I wonder if three features of the race as it stands today aren't being a bit neglected:
1. Turnout: The Romney-Gingrich slugfest in Florida appears to have produced slightly fewer than 1.7 million voters in this year's primary. That's down by about 12 percent from the 1.94 million who voted in 2008. Not a good sign for the GOP in this key swing state, especially following a flat GOP turnout in Iowa and only a slight uptick in New Hampshire (also swing states). Both of those states have open primaries, so with no Democratic contest this year, in contrast to 2008, one might have expected a substantial jump in participation.
2. February: There's been a fair amount of commentary to the effect February won't matter much--it's a lull, a break in the action, etc. That's not so clear. February will see 187 delegates selected compared with 115 in January's contests. Two dates in particular will matter: February 7, with caucuses in Minnesota and Colorado (40 and 36 delegates, respectively), and a beauty contest primary in Missouri as well; and February 28, with primaries in Michigan and Arizona (30 and 29 delegates).
3. Rick Santorum: There's lots of speculation as to Gingrich's chances to mount a comeback against Romney, the clear frontrunner. But what if Newt's campaign collapses? What if he's simply jumped the shark with the "Holocaust survivors" robocall? (The call charged that the former Massachusetts governor once "vetoed a bill paying for kosher food for our seniors in nursing homes--Holocaust survivors, who for the first time, were forced to eat non-kosher, because Romney thought $5 was too much to pay for our grandparents to eat kosher.")
What if Santorum does as well or better than Gingrich in the Nevada caucuses Saturday, or in the Minnesota and Colorado caucuses next Tuesday? What if Santorum is competitive with Romney in the Missouri beauty contest primary next Tuesday, where Gingrich isn't on the ballot? Couldn't non-Romney voters begin to move nationally from Gingrich to Santorum? Couldn't populist and Tea Party leaders like Sarah Palin do so as well?

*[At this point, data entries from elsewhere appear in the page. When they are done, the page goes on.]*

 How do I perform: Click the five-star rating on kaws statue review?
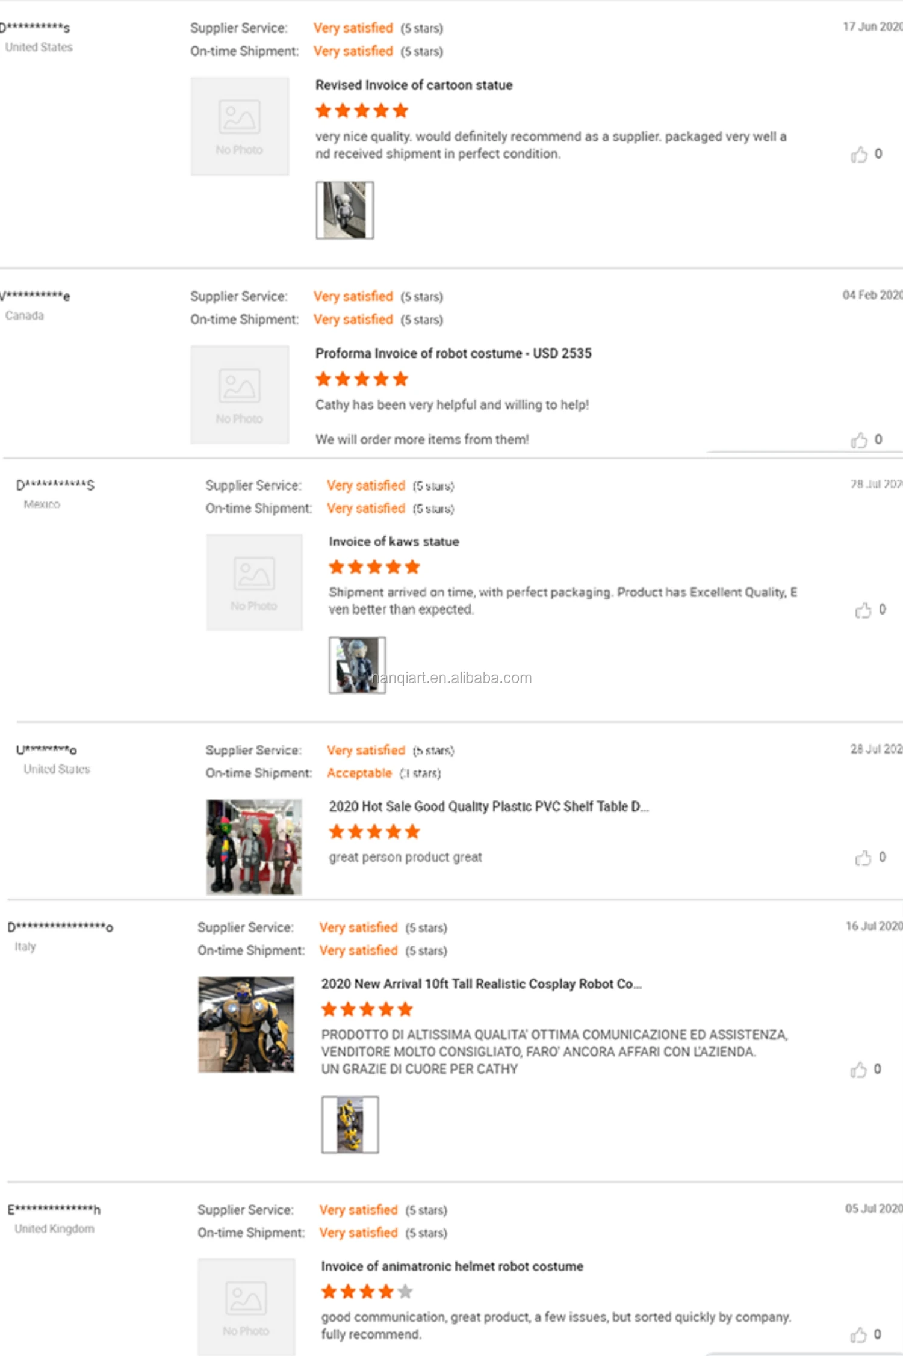(374, 567)
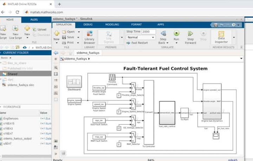253x161 pixels.
Task: Click the Stop Time input field
Action: point(148,32)
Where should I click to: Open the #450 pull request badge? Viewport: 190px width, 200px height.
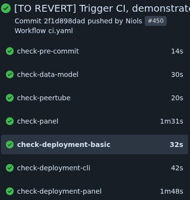point(155,21)
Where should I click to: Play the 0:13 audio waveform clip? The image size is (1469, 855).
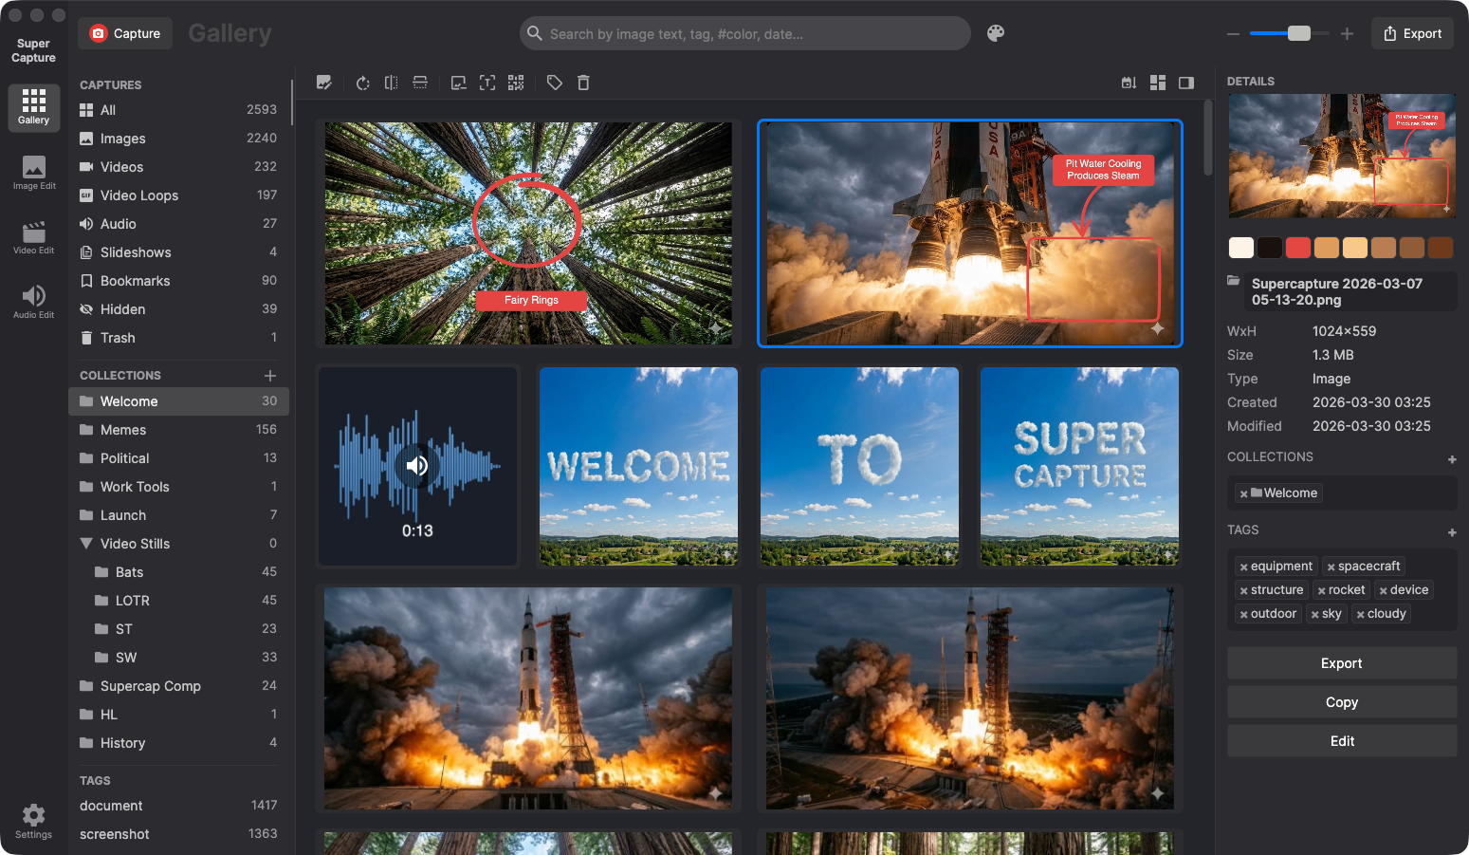417,466
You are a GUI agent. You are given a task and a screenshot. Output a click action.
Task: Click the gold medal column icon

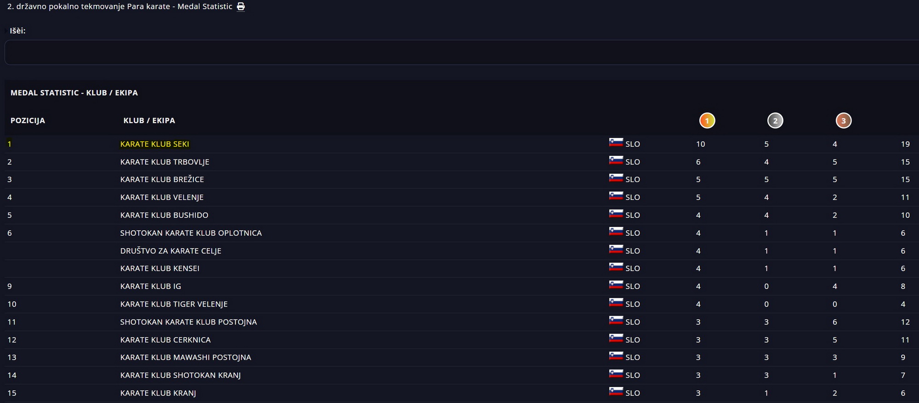click(x=707, y=121)
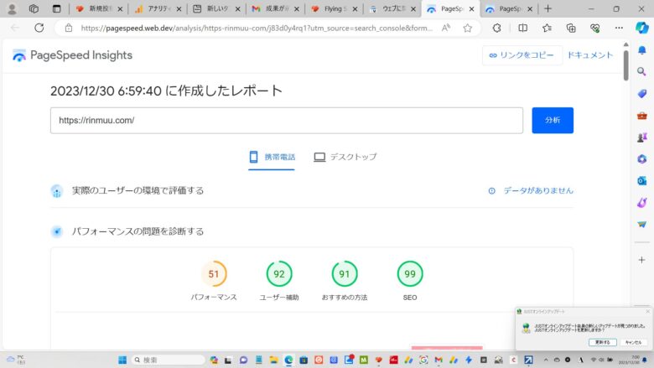
Task: Open the Windows Start menu
Action: coord(122,360)
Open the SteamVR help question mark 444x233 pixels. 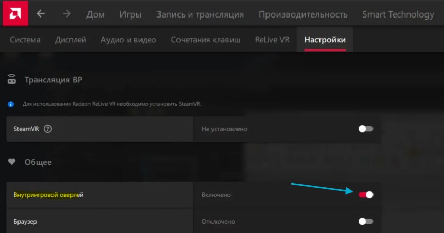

In the Gallup tracking poll today, Gingrich is at 28 percent, Romney at 27, and Santorum at 17. Romney will surely move up several points over the next few days--but couldn't Gingrich fall enough and Santorum rise enough that Santorum's number approaches or passes Gingrich? Couldn't Santorum move into second place?
In sum: Could we be heading towards a Romney-Santorum contest on February 28 in Michigan and Arizona, and then in March and beyond? Romney would certainly be a strong favorite in such a contest, given his lead in votes, delegates, money and organization. But wouldn't Santorum ultimately have a better chance than Gingrich to upset Romney, even if it's still a slim one?